Suzanne Noël : le féminisme au scalpel

Suzanne Noël, qui a dû s’imposer dans un monde essentiellement masculin, est souvent considérée comme la mère de la chirurgie esthétique moderne © RTBF/Bonobo Production

Suzanne Noël, première femme à pratiquer la chirurgie esthétique et féministe engagée, doit sortir des oubliettes de l’Histoire ! Ce samedi à 20h30, La Trois diffuse le documentaire «Suzanne, le bistouri et le féminisme».

Recourir à la chirurgie esthétique est-il pour les femmes un signe d’émancipation, d’affirmation de soi ou au contraire, une soumission aux diktats de la beauté et de la jeunesse ? S’agit-il d’une démarche féministe ou d’une intégration des critères imposés par les hommes ? C’est la question soulevée samedi par le documentaire «Suzanne, le bistouri et le féminisme», sur La Trois, qui dévoile le destin d’une femme hors du commun.

Une femme libre et inspirante

Suzanne Gros naît en 1878 en Picardie. À 19 ans, elle épouse un jeune dermatologue, Henry Pertat, qui l’emmène à Paris. Elle veut entamer des études de médecine, mais le monde médical, où les hommes sont majoritaires, voit d’un mauvais œil l’arrivée de quelques femmes. Suzanne se doit donc d’être la meilleure de sa promotion pour justifier sa place. Elle veut conquérir sa liberté professionnelle, mais aussi amoureuse. Sur les bancs de l’université, l’étudiante n’est pas toujours concentrée… Un autre élève, André Noël, devient son amant, puis le père de leur fille adultérine. Suzanne quitte le domicile conjugal, vit seule et se consacre à ses études.

En assistant à l’opération d’une femme à la joue brûlée, Suzanne se passionne pour la chirurgie esthétique. Son habilité manuelle étonne ses maîtres. Mais le corps médical rechigne à laisser les femmes opérer… Suzanne convainc la célèbre Sarah Bernhardt, qui se plaint de son lifting raté, de se laisser opérer une nouvelle fois. C’est une réussite. Notre interne de 34 ans décide de mettre ses mains au service de la beauté féminine. L’horreur s’en mêle, avec la Première Guerre mondiale et ses rescapés mutilés, aux visages déchiquetés. C’est l’opportunité pour Suzanne d’opérer de nombreuses «gueules cassées» et de s’exercer. Son mari meurt à la guerre. Elle épouse André Noël.

Une féministe engagée

La paix revenue, Suzanne exerce sous la licence de son mari, dans son appartement. La chirurgienne veut réparer les marques du temps. Selon elle, il s’agit d’un outil de défense sociale qui permet aux femmes de trouver un emploi et donc d’être indépendantes.

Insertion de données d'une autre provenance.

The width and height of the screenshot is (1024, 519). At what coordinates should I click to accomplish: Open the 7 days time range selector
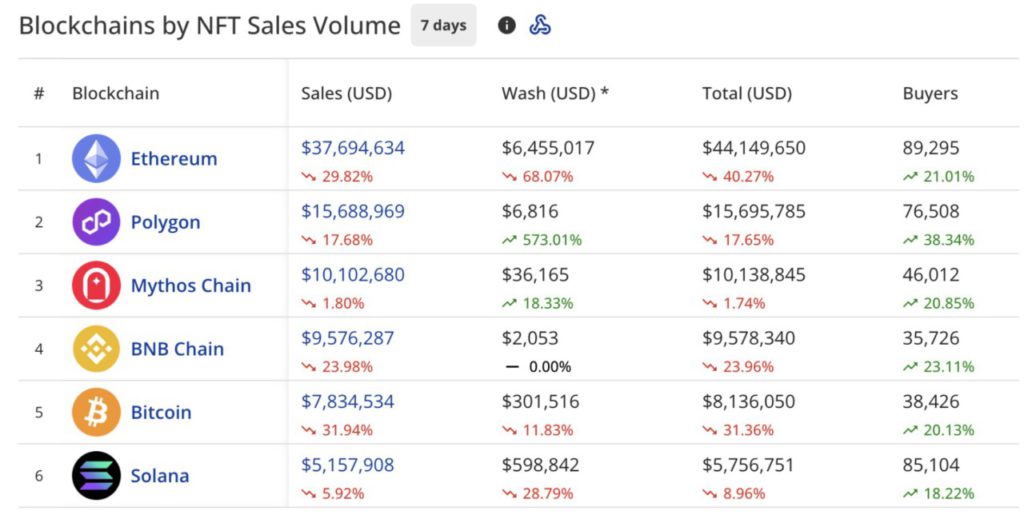(x=443, y=26)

Car, en toute discrimination, les femmes sont souvent engagées sur leur apparence… Et un visage ridé empêche une femme de garder son travail. Bien avant l’heure, Suzanne constate que les femmes ont une «date de péremption». Nous sommes dans les Années Folles. Les femmes envoient valser leur corset, mais il faut conquérir une autre liberté, celle des urnes ! Suzanne organise des manifestations et devient une militante très active.

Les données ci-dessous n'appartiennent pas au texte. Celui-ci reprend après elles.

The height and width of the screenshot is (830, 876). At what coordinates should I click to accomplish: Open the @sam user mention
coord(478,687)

Hélas, un nouveau drame survient. À 13 ans, sa fille Jacqueline meurt de la grippe espagnole. Dévasté par le chagrin, son mari se suicide. Suzanne se retrouve seule et consacre sa vie aux autres. Elle crée la section française des «Soroptimist», réseau qui mise sur la solidarité féminine comme outil politique. La chirurgienne ne délaisse jamais le bistouri. Elle fait payer celles qui en ont les moyens, d’où sa réputation de «Robin des bois de la chirurgie esthétique». Invitée par les États-Unis qui veulent découvrir ses pratiques chirurgicales, elle entame ensuite des voyages partout dans le monde, où elle enseigne sa technique. La Seconde Guerre mondiale interrompt ses voyages. Suzanne opère des Juifs recherchés et des résistants. À la Libération, elle efface les tatouages des rescapés des camps. À 70 ans, Suzanne opère toujours, même si les critères de la beauté féminine évoluent vers des formes plus pulpeuses… Elle mourra en 1954, après une vie emplie de liberté et de combats.